VHVI educates airport screeners on heart devices

Thanks to advances in technology, heart patients with ventricular assist devices (VADs) are able to travel with greater frequency.

Thanks to advances in technology, heart patients with ventricular assist devices (VADs) are able to travel with greater frequency.

Vanderbilt Heart and Vascular Institute personnel are helping educate security screeners at Nashville International Airport about the special needs of travelers with ventricular assist devices like the one pictured here.

However, there are many pieces of equipment that comprise a VAD, and getting through airport security can often require a bit of extra planning, time and understanding on the part of airport personnel.

Vanderbilt Heart and Vascular Institute VAD program coordinator Jennifer Dawson, and Matt Hackney, RN, recently gave a presentation to Transportation Security Administration (TSA) agents, airport police, first responders and canine unit handlers at the Nashville International Airport to teach them about the special needs of travelers with VADs.

A patient who wears a VAD is in heart failure, and the battery-powered mechanical assist device helps the heart pump blood through the body. Internally, there is a pump that keeps the heart beating, an outflow cannula and a driveline. Externally, there is a driveline that exits the abdominal area, a controller that is worn around the waist or over the shoulder and two battery power sources.

“A lot of patients wear vests to hold two batteries, so it kind of looks like holsters for weapons. The controller sits around their waist in a black fanny pack. They also have a ‘go gear’ backpack for emergency back-up equipment that stays with them 24-7,” Dawson said.

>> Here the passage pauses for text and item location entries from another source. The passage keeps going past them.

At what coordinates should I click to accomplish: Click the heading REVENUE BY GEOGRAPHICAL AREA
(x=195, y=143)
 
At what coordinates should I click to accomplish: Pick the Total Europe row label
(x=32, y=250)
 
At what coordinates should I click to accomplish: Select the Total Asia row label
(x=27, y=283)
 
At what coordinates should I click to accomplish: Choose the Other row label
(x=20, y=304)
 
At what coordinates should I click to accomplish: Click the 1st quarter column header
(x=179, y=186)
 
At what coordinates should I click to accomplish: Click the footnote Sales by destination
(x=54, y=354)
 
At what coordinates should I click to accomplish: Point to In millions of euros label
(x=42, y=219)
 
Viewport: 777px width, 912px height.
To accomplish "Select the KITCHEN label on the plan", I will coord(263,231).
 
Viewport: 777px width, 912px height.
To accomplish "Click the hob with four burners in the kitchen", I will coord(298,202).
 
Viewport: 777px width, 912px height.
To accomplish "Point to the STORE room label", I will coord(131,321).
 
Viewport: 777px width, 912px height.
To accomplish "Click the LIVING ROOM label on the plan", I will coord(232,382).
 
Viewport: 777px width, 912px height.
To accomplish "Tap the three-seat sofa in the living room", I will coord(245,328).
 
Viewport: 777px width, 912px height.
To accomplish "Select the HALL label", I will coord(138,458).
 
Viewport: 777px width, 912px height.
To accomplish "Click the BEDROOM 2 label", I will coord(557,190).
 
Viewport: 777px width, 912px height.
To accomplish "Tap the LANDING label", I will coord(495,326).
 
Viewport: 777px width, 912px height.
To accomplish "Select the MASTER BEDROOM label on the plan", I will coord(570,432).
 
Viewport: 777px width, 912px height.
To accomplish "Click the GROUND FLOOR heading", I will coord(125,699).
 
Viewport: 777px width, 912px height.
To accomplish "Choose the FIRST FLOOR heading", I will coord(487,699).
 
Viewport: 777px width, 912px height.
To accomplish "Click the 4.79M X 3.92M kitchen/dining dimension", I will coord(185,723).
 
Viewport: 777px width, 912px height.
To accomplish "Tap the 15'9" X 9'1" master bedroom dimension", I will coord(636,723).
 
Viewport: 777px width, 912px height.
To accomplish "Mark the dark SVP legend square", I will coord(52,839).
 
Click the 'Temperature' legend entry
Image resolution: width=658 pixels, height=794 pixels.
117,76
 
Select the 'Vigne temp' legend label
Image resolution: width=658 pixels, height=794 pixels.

The ‘go gear’ bag with a backup controller and batteries must remain with the patient at all times. Other external accessories are packed in a suitcase and checked through security.

Patients carry a notification letter for TSA and other airport staff and cannot take off the controller to be screened and cannot go through the electronic security machines.

Vanderbilt Heart patient Dan Powell has traveled quite a bit since receiving his first VAD more than two years ago and has had only one minor issue at the airport.

“On one occasion, my wife grabbed the bag of spare parts and got in a different security line and was questioned about what the parts were. We learned a lesson to let me carry the spare parts,” he said. “The biggest issue with me traveling is getting ready to go, not actually going.”

Dawson shared all of this information with airport personnel who were grateful for the presentation. In addition, she talked with first responders and police about how to handle a medical emergency in a VAD patient.

VAD patients don’t have a detectable pulse because the implanted VAD is a continuous flow pump. If they pass out, first responders automatically think to do chest compressions, but that’s not necessarily what needs to be done, Dawson said.

“We teach them to hover over the chest and listen for the pump and to check before they cut clothes so they don’t cut the drive line that turns the pump off. There is no way to repair a cut drive line without surgery.

“They were all very receptive and couldn’t believe they hadn’t had this instruction before.”